Por tanto, en este mismo sentido se pudiera decir que la democracia no es única ni inmutable sino que puede asumir diversas cualidades y formas, lo cual depende de las fuerzas que pugnan para que las sociedades sean cada vez menos injustas, autoritarias, militaristas, machistas, etcétera. Cambia la democracia por acción como por reacción, cuya manifestación más expresa descansa en las dictaduras militares o civiles.
Es esta realidad de la política y de las luchas sociales lo que desdice de la democracia cuando se pretende, una y otra vez, reducirla a un fenómeno puntual como las elecciones, ocultando que por sí misma es integral, es decir, económica, social y política, o en su sentido más pleno no lo es. Como lo recordó Antonio García Nossa a propósito del proyecto de país de Jorge Eliécer Gaitán, “Qué democracia es aquella en que si la mayoría de las clases sólo puede subsistir por medio de su trabajo, ni el Estado ni nadie puede responder de los tres factores constitutivos del derecho al trabajo (formación técnica, trabajo adecuado, remuneración justa)”*.
Si bien podemos aceptar, en gracia de discusión, que la votación es su crucial momento temporal, esto no significa que la democracia quede sometida ni limitada a una consulta periódica, pues, de así asumirlo, sería como volver a una forma reducida de monarquía, donde los gobernantes reciben una designación, en este caso popular, basados en la cual las personas elegidas hacen y deshacen incluso en contra de los intereses de quienes los eligieron. La imposición y desarrollo del modelo neoliberal, con todas las medidas de diversa índole derivadas del mismo, es ejemplo de este proceder.
Es necesario recordar y retomar esta realidad en momentos en que la sociedad colombiana se encamina una vez más a una jornada electoral, en esta ocasión de carácter territorial, para que el establecimiento alardee de sus ‘profundas’ cualidades participativas, deliberativas, colectivas, consultivas; en una palabra, alardea de una supuesta vitalidad democrática.
Una perla. “La democracia es nuestra huella”. Con este eslogan, la Registraduría del Estado Civil anuncia la realización de los comicios del próximo 25 de octubre. Pero, ¿cuál es la huella marcada en el territorio nacional por la democracia realmente existente en Colombia durante el siglo XX y lo que va corrido del XXI?
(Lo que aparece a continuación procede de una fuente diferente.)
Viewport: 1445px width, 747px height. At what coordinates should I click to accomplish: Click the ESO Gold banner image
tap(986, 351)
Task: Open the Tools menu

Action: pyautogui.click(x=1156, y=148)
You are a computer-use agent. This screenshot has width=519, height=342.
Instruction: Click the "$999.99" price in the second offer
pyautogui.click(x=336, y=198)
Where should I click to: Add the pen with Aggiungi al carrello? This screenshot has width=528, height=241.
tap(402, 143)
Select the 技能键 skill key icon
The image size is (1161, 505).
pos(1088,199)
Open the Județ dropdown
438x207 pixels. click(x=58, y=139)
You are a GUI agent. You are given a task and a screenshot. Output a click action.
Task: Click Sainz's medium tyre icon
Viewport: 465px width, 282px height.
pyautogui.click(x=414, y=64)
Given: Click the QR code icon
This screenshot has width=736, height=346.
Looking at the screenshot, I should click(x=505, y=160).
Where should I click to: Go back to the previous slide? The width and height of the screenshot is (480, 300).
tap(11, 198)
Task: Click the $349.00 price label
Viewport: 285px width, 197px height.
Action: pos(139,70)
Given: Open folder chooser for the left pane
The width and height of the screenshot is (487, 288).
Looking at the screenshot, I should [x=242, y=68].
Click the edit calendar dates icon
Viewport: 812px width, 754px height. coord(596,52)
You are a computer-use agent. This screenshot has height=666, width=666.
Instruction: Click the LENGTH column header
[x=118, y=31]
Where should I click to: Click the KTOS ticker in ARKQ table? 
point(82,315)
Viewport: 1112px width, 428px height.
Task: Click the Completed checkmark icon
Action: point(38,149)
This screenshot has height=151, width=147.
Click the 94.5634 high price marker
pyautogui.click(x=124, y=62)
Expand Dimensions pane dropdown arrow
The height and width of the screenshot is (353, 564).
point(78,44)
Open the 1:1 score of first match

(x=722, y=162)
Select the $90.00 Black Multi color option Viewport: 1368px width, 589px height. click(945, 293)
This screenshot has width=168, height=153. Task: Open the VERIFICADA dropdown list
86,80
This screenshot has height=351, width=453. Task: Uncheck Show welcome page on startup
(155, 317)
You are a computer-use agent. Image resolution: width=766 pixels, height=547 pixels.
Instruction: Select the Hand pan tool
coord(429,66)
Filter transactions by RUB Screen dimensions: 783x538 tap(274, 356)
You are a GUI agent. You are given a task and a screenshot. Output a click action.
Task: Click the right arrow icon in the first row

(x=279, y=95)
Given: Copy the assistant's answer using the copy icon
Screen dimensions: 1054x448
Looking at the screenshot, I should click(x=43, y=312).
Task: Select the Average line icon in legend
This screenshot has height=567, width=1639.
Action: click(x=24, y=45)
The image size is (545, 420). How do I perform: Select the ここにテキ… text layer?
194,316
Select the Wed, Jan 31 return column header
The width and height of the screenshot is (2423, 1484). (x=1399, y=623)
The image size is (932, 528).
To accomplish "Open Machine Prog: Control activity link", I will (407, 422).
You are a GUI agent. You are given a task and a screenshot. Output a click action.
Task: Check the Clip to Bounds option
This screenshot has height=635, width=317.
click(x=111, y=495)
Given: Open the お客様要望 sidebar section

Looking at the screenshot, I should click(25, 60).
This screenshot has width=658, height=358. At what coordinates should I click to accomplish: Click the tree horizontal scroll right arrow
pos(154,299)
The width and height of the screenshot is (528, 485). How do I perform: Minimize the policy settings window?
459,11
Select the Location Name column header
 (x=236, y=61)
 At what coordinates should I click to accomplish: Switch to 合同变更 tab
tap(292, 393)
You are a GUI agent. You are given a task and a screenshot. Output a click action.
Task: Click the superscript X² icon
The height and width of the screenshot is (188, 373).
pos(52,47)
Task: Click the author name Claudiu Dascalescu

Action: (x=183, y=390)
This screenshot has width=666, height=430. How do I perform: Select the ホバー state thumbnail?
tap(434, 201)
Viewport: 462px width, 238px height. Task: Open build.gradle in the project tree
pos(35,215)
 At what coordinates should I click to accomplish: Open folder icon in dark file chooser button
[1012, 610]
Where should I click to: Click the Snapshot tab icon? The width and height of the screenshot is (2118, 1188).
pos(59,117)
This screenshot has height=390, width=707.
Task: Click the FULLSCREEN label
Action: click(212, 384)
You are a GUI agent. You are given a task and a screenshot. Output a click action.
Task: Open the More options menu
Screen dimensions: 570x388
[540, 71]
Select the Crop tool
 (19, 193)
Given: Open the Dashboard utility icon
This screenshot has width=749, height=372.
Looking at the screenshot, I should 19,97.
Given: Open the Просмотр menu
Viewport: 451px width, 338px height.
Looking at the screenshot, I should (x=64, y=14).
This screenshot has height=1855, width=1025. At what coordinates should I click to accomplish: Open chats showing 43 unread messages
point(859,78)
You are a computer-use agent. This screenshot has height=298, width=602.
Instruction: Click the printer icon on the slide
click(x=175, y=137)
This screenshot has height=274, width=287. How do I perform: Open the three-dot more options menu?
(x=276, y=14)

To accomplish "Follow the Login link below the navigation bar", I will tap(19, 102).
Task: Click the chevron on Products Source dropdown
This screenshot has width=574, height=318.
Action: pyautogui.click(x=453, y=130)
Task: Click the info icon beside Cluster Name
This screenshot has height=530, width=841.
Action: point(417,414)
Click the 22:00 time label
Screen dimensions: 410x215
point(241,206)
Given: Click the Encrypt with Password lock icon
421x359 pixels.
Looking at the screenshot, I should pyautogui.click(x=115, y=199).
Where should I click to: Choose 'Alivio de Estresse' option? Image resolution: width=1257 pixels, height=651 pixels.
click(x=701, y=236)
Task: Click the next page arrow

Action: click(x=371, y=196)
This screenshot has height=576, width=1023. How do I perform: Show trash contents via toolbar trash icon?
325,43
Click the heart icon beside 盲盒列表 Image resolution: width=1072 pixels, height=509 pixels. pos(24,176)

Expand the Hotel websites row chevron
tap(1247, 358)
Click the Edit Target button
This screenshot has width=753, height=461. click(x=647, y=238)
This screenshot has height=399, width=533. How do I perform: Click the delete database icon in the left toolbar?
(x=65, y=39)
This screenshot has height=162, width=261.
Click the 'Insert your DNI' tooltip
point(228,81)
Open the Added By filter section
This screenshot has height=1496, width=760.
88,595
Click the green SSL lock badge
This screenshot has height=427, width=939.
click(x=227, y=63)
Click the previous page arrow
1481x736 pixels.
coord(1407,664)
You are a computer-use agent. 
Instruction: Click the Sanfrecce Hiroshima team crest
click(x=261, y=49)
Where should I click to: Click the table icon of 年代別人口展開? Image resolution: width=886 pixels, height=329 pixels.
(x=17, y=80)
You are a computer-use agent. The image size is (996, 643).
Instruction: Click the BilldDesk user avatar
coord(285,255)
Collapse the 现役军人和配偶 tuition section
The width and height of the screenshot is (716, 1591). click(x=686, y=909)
Cincuenta y más años de guerra civil con no menos de 220 mil muertos, 5,5 millones de desplazados, 90 mil desaparecidos, más de 21 mil secuestrados y no menos de seis mil quinientos casos de tortura no son ciertamente cifras que resalten a la nuestra como una sociedad sosegada y serena, que se presume que son características propias de una nación democrática. Como tampoco se entiende que un país en que la intolerancia política permitió e impulsó un genocidio político como el perpetrado contra la Unión Patriótica, y en la cual los barones regionales y nacionales se heredan el poder de padres a hijos, se pueda denominar alegremente pluralista, otra condición fundamental de la democracia.
Extraña aún más que en una importante franja de colectivos sociales arraigara la idea de que Colombia ha gozado de un sistema democrático, cuando el país se ubica entre las 15 naciones más desiguales del mundo, clasificada como de “muy alta desigualdad”. No es posible afirmar que vivimos en democracia plena cuando, según el Departamento Nacional de Planeación, el analfabetismo alcanza el 11,7 por ciento, la población con bajos logros educativos representa más de la mitad de la población (51,6%), y el 63 por ciento de sus pobladores carece de uno de los insumos fundamentales para ejercer plenamente el derecho a discernir y participar críticamente en las decisiones de una sociedad.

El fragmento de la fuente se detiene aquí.